The claims made by the separatist World Uyghur Congress leader Rebiya Kadeer that the cities of Kashgar, Yarkand, Aksu, Khotan and Karamay in the Xinjiang Uygur autonomous region had also seen unrest are untrue, officials have said.
"There were signs of unrests in Kashgar and Yarkand, northwest of the region, but we had the situation under control before they escalated," Chen Li, director of the information office of the Kashgar region, told China Daily Thursday.
Similarly, the officials from information offices in Aksu, Khotan and Karamay all said there were no sign of unrests after security of the cities had been tightened following the riots in the region's capital of Urumqi.
In response to the violence in Urumqi, an article written by Kadeer was published by The Wall Street Journal on Wednesday. In it, she said "the unrest is spreading. The cities of Kashgar, Yarkand, Aksu, Khotan and Karamay may have also seen unrest, though it's hard to tell, given China's State-run propaganda".
Kadeer also alleged that police had killed more than 100 Uygurs while breaking up mass demonstrations in the city.
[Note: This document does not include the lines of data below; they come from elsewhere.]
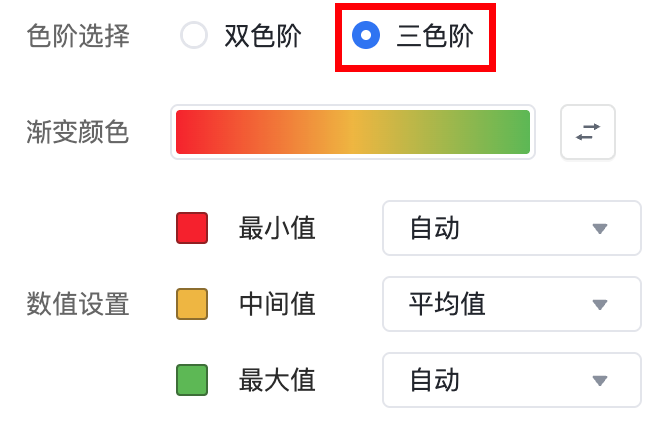Select the 双色阶 radio button
This screenshot has width=668, height=432.
[x=193, y=36]
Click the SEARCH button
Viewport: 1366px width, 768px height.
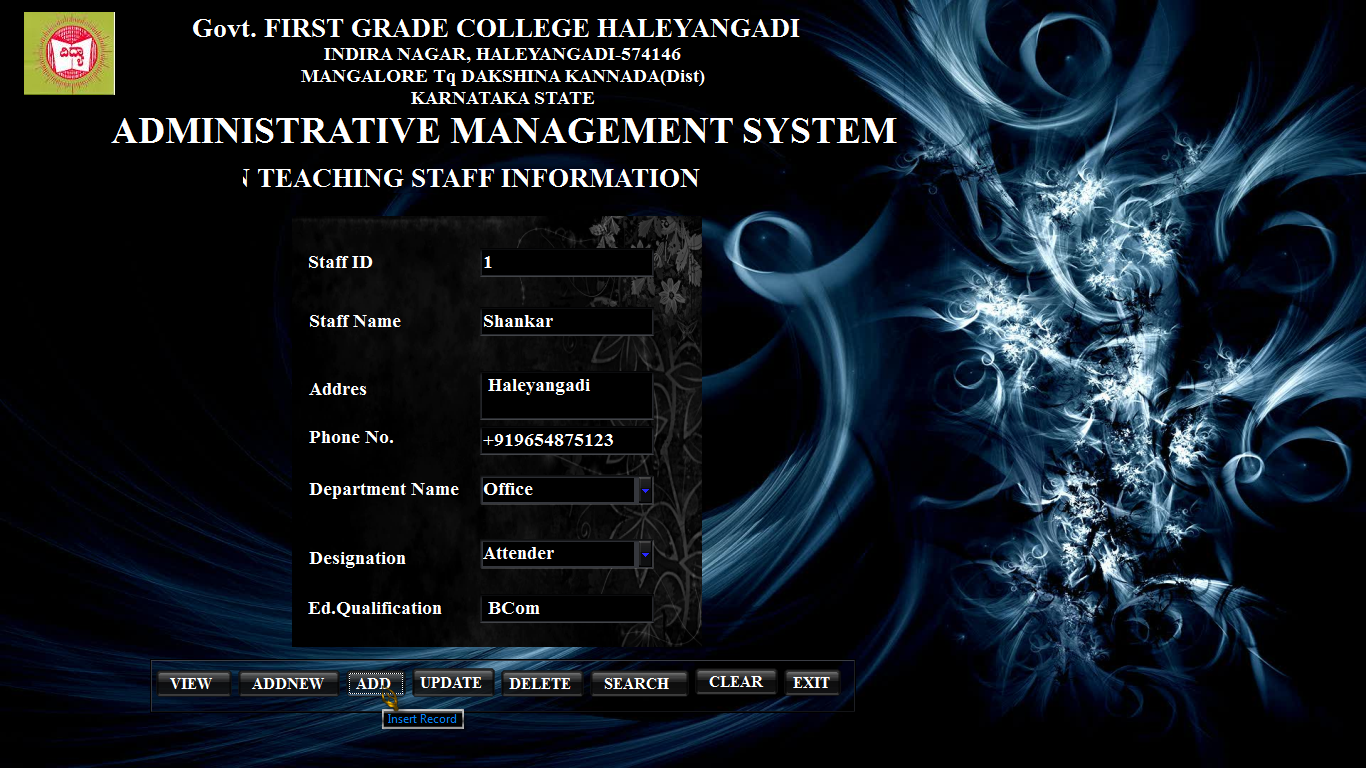[x=636, y=684]
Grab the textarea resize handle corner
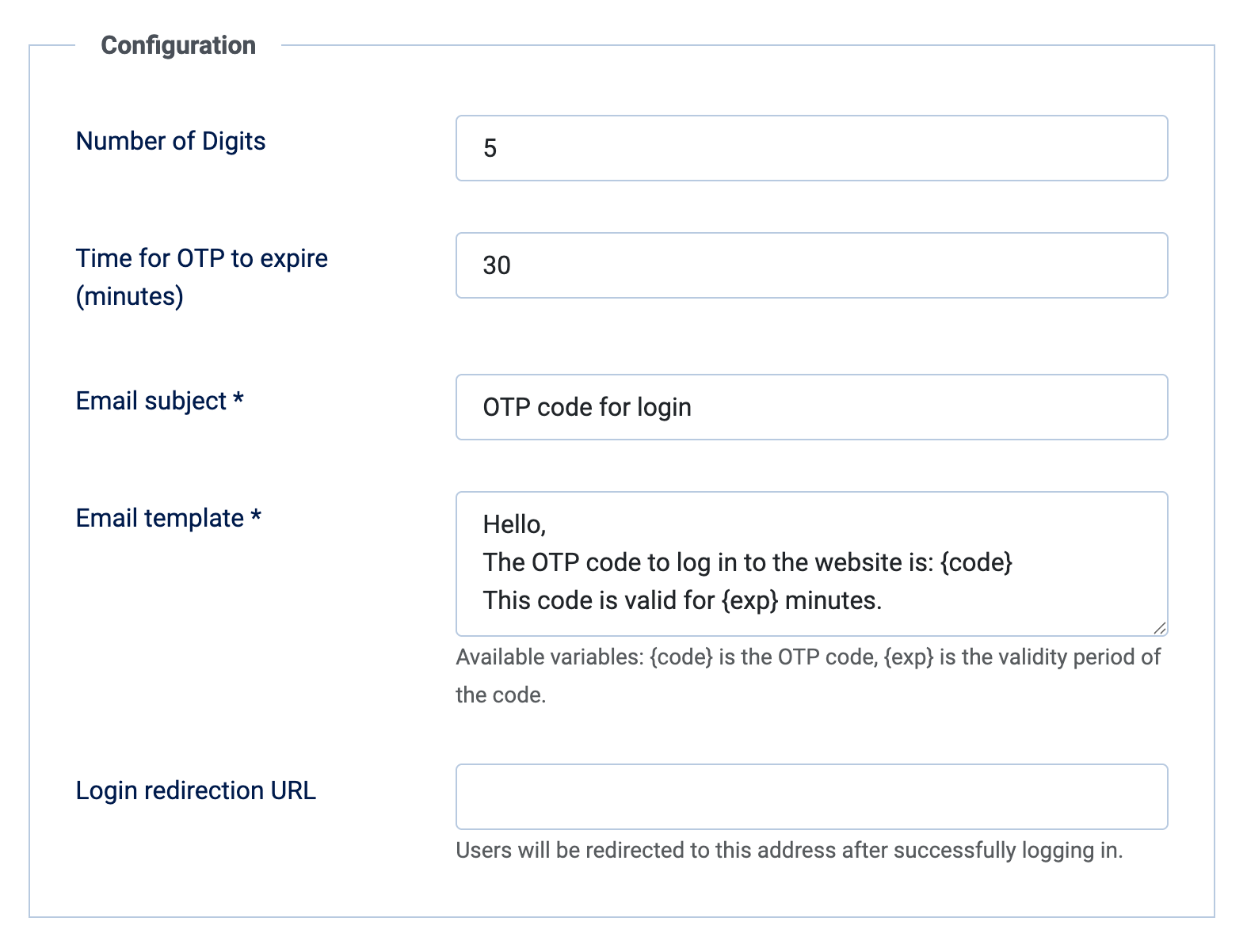This screenshot has width=1247, height=952. (x=1160, y=628)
She said troops had entered Kashgar, with two Chinese soldiers posted to each Uygur house.
However, the public security bureau of Kashgar issued a written statement to Xinhua, denying the allegations.
The statement said more than 200 people tried to gather at the Id Kah Mosque, the largest mosque in China, and created a "disturbance" there at about 5:15 pm on Monday.
Local security forces and armed police later rushed to the scene, "using vehicles mounted with loudspeakers to disperse the masses who were ignorant of facts" surrounding the previous day's violence in Urumqi, the statement said.
The authorities "reacted immediately to round up troublemakers and quell the incident", it said.
Police said they also dispersed the crowd at about 6 pm with no deaths or injuries.